» Document excerpt

◇ ◇ ◇ ◇

There are occasions when as bioinformaticians we question what we are really doing; when we need to sit back and consider whether we should even pursue a given project! There are even times when the chosen technologies are enough to turn our stomachs and to give us the Screaming Heebie-jeebies.
I am presently eager to secure a collaboration with a remarkable clinical scientist who is doing some very elegant research. He has some beautiful study designs and a fabulous patient cohort. He also has a huge stack of data – but it is all SOLiD. Nothing quite dampens a genome biologist’s mood quite like the mention of SOLiD data. This is strange – we all know of the 2-base encoded challenges of ColorSpace data – these challenges must be apocryphal since who has actually recently processed any of the data?
When at MGRC we had a good look at making SOLiD a native part of the “One-Click” pipeline. The mapping statistics were pretty unconvincing at the time and the project died a quick and painless death – the provider of the test data did not get the rich characterisation of personal variants back and I remained on my Illumina high horse – “deep base space is all that we need for meaningful variant analysis”. I too am guilty of the propagation of the “SOLiD sucks” mindset.

So, a couple of years since we last poked at SOLiD data and I have an external disk crammed with lanes of XSQ formatted LifeTech ColourSpace data. An an additional element of competition – the team from LifeTech are also trying to compete with us for some of the action in this remarkable project. This means that application of the LifeTech LifeScope software is off-bounds as an “unvalidated” black box solution – I need to craft a solution myself.

◇ ◇ ◇ ◇

» Questions on the material
1 > Rewrite the post on SOLiD data from "There are occasions" up to and including "of the data?", replacing "clinical scientist" with "clinical researcher".
2 > In the post on SOLiD data, which software is ruled out as an "unvalidated" black box solution?
3 > Take the post on SOLiD data further, continuing from where it stops.
The lines after this point are separate material and have no connection to the post on SOLiD data.

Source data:
◇ ◇ ◇ ◇

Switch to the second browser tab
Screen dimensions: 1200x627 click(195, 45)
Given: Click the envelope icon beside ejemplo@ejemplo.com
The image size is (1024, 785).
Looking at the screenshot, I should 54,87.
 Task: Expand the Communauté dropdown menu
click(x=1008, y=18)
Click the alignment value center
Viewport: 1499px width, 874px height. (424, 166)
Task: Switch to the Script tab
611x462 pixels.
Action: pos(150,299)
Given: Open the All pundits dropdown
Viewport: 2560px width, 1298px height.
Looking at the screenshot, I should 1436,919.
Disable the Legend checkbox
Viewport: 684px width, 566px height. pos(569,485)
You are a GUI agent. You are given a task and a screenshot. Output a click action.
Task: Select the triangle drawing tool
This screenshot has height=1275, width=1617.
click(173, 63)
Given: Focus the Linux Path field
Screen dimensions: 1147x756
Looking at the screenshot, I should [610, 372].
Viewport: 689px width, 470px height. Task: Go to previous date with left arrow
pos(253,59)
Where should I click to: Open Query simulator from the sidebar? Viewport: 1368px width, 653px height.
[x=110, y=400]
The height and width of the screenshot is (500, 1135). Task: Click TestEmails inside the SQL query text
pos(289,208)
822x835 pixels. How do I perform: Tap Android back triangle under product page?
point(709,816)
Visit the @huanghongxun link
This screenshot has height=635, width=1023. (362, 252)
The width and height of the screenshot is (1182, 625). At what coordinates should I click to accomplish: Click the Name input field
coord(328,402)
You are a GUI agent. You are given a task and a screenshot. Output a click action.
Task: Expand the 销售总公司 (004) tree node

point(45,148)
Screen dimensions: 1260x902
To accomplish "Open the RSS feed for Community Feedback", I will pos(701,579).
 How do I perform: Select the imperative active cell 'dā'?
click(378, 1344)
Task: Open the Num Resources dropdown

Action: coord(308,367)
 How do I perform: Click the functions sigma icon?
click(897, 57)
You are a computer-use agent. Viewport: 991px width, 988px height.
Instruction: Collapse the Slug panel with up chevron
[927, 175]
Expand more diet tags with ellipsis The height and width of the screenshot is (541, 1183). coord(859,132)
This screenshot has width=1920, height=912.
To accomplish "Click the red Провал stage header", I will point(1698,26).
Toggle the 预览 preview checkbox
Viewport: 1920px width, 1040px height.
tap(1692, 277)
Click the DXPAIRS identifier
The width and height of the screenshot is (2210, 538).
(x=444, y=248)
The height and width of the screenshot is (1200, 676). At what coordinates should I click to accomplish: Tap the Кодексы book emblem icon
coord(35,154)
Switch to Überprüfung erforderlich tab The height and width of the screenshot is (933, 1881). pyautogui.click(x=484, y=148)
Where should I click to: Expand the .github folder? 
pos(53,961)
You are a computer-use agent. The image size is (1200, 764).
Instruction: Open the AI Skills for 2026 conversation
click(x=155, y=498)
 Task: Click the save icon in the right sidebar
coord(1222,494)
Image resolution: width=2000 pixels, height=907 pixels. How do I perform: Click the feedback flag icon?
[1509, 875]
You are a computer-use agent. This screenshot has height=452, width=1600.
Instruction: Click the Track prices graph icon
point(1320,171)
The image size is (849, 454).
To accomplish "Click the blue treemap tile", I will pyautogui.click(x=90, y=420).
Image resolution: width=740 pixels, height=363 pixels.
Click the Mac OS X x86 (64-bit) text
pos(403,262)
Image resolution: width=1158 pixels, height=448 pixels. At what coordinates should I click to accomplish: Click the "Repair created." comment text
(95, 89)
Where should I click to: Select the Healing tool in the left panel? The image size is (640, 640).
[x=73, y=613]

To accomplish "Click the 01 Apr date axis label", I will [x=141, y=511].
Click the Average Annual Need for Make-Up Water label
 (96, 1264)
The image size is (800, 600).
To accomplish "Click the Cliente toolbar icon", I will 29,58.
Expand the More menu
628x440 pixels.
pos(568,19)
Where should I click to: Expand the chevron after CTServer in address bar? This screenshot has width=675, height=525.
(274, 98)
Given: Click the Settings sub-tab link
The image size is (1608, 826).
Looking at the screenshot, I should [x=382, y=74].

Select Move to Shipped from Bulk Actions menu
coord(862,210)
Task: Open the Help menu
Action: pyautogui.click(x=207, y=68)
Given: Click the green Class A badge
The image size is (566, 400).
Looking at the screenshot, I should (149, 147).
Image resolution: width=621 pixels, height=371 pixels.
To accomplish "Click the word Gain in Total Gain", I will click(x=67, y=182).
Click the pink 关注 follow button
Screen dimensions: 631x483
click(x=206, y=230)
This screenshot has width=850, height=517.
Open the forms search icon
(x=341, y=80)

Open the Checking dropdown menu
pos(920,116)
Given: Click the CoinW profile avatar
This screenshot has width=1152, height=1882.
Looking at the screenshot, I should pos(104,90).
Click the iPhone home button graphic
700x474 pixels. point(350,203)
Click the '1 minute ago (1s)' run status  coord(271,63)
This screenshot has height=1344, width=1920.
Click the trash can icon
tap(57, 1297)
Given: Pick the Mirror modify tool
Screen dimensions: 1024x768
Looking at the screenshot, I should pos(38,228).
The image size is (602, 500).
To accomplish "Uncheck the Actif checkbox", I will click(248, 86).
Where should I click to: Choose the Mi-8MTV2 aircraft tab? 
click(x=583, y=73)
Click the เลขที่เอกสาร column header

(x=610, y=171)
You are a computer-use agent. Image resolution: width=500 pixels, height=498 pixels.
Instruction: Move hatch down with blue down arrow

◇ ◇ ◇ ◇

» Response list
1 >
There are occasions when as bioinformaticians we question what we are really doing; when we need to sit back and consider whether we should even pursue a given project! There are even times when the chosen technologies are enough to turn our stomachs and to give us the Screaming Heebie-jeebies.
I am presently eager to secure a collaboration with a remarkable clinical researcher who is doing some very elegant research. He has some beautiful study designs and a fabulous patient cohort. He also has a huge stack of data – but it is all SOLiD. Nothing quite dampens a genome biologist’s mood quite like the mention of SOLiD data. This is strange – we all know of the 2-base encoded challenges of ColorSpace data – these challenges must be apocryphal since who has actually recently processed any of the data?

2 > The LifeTech LifeScope software.

3 >
Former colleagues at Novocraft certainly have mapping software (NovoAlignCS) should be capable of doing something with the data – but NovoAlign expects fasta sequences and accompanying quality files. Reading of posts on BioStar and SeqAnswers reveals more mystery and misinformation on ColorSpace data handling but a gem emerges from the rough in the form of NGS_plumbing. Written by Laurent Gautier (whom I’ve met at a couple of meetings over the last few years) this software contains some rather simple methods to convert XSQ files into something more tractable for current mapping software. While written in Python and creating a few bizarre dependencies this is easily installed on Linux (but not on OSX) and even in a VirtualBox bioinformatics virtual machine the NGS_plumbing method chews through the XSQ files at a prodigious rate to create files that may be of some utility within scientific progress.
I don’t like SOLiD data – I don’t like that the XSQ file is binary and requires HDF5-devel to even peek inside it. I really don’t like that the resulting fastq file is a load of .0123 – it’s just not what I am used to seeing. The challenge though is not quite as horrendous as the naysayers would have led me to believe. So far so good. Of course, the proof-of-the-pudding will depend on some of the mapping statistics and whether we can actually pull some meaningful genetic variants out of the collection!